I don't think it's technique is any better than mine though. ;-)

Fuzzy
http://www.voidspace.org.uk/python/index.shtml

All the best,

Fuzzyman
http://www.voidspace.org.uk/python/index.shtml


Feb 8 '06 #19

This thread has been closed and replies have been disabled. Please start a new discussion.

Similar topics

2
by: Allen | last post by:
In regex, ^ and $ shoudl match start/end of a line when the 'm' /multiline modifier is set -- however I just spent the better part of the day trying to figure out why it wasn't working as expected....
4
by: Fuzzyman | last post by:
Hello all, I'm handling some text files where I don't (necessarily) know the encoding beforehand. Because I use regular expressions to parse the text I *must* decode UTF16 encoded text...
5
by: jdbartlett | last post by:
After switching text editors, my code started causing mysterious PHP errors. I narrowed the problem down to the Unicode line endings I started using with the new text editor: when I save documents...
1
by: jandhondt | last post by:
IN Visual Studio 2005 with VB.NET when I open a solution I often get this warning: The line endings in the following file are not consistent. Do you want to normalize the line endings? The warning...
6
by: Ant | last post by:
Hi all, I've got a problem here which has me stumped. I've got a python script which does some text processing on some files and writes it back out to the same file using the fileinput module...
3
by: towers | last post by:
Hi I'm probably doing something stupid but I've run into a problem whereby I'm trying to add a csv file to a zip archive - see example code below. The csv just has several rows with carriage...
3
by: Andy Fish | last post by:
Hi, I am using .Net 2.0 XslCompiledTransform with output method=text. it seems to be converting all the line endings in the output to cr/lf regardless of how I generate them. for instance,...
0
by: DolphinDB | last post by:
Tired of spending countless mintues downsampling your data? Look no further! In this article, you’ll learn how to efficiently downsample 6.48 billion high-frequency records to 61 million...
0
by: ryjfgjl | last post by:
ExcelToDatabase: batch import excel into database automatically...
0
isladogs
by: isladogs | last post by:
The next Access Europe meeting will be on Wednesday 6 Mar 2024 starting at 18:00 UK time (6PM UTC) and finishing at about 19:15 (7.15PM). In this month's session, we are pleased to welcome back...
1
isladogs
by: isladogs | last post by:
The next Access Europe meeting will be on Wednesday 6 Mar 2024 starting at 18:00 UK time (6PM UTC) and finishing at about 19:15 (7.15PM). In this month's session, we are pleased to welcome back...
0
by: Vimpel783 | last post by:
Hello!
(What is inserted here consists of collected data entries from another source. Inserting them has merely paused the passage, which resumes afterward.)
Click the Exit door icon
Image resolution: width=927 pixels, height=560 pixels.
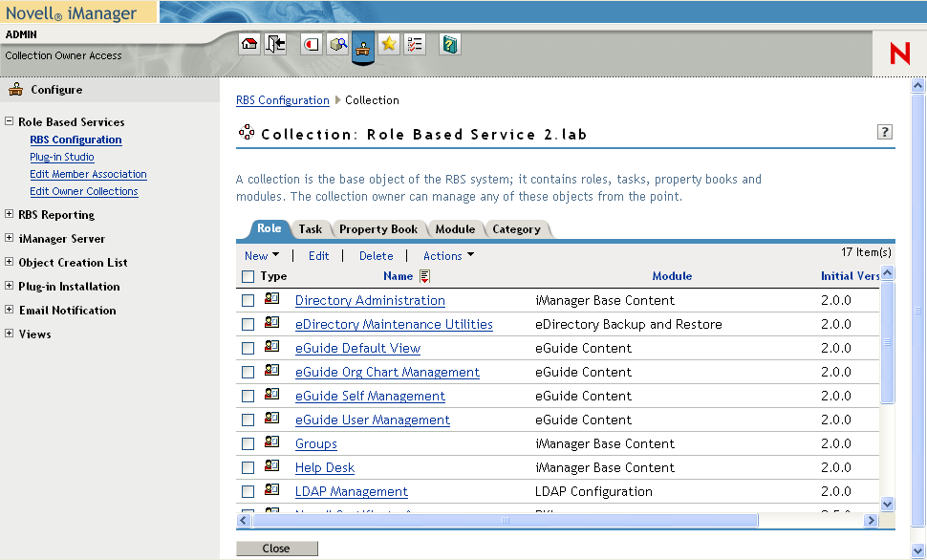click(275, 44)
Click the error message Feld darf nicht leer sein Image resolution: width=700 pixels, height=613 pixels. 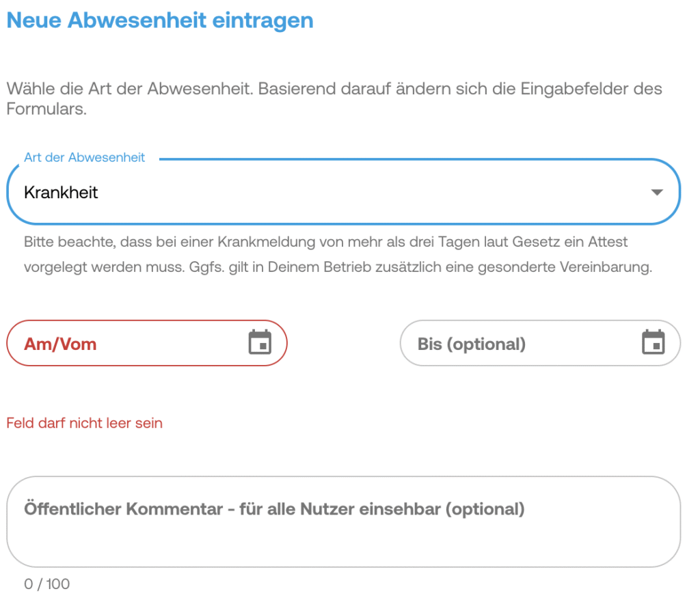pyautogui.click(x=85, y=423)
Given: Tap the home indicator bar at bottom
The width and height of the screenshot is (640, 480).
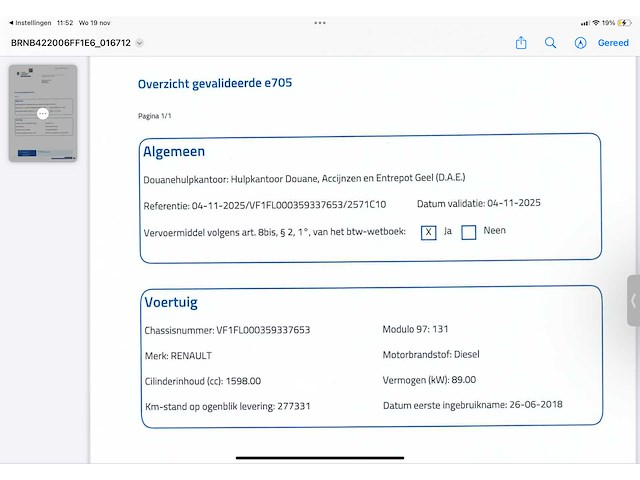Looking at the screenshot, I should pos(320,458).
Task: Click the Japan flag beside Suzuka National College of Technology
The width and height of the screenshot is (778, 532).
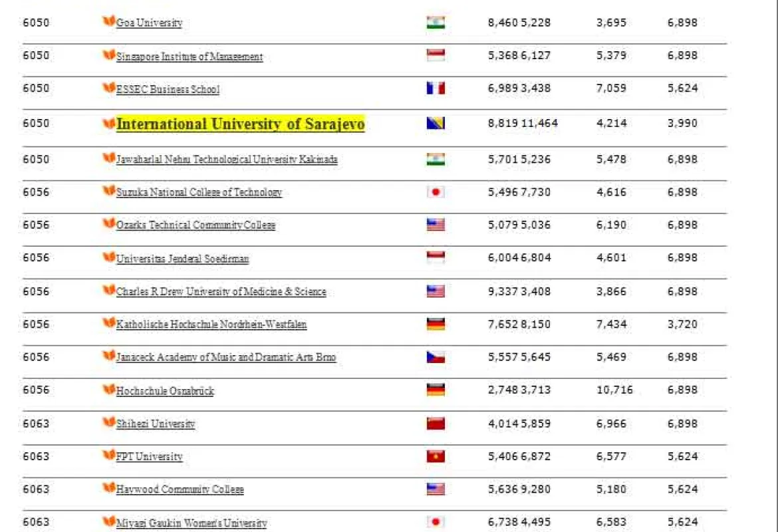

Guys, I found this code on the Internet, but I need to modify it a little. It works well, the problem is this: Data is sent from only one cell, in this case B5, but it is necessary that data...
1
by: PapaRatzi | last post by:
Hello, I am teaching myself MS Access forms design and Visual Basic. I've created a table to capture a list of Top 30 singles and forms to capture new entries. The final step is a form (unbound)...
0
by: CloudSolutions | last post by:
Introduction: For many beginners and individual users, requiring a credit card and email registration may pose a barrier when starting to use cloud servers. However, some cloud server providers now...
0
by: Defcon1945 | last post by:
I'm trying to learn Python using Pycharm but import shutil doesn't work
0
by: Shællîpôpï 09 | last post by:
If u are using a keypad phone, how do u turn on JavaScript, to access features like WhatsApp, Facebook, Instagram....

By using Bytes.com and it's services, you agree to our Privacy Policy and Terms of Use.

To disable or enable advertisements and analytics tracking please visit the manage ads & tracking page.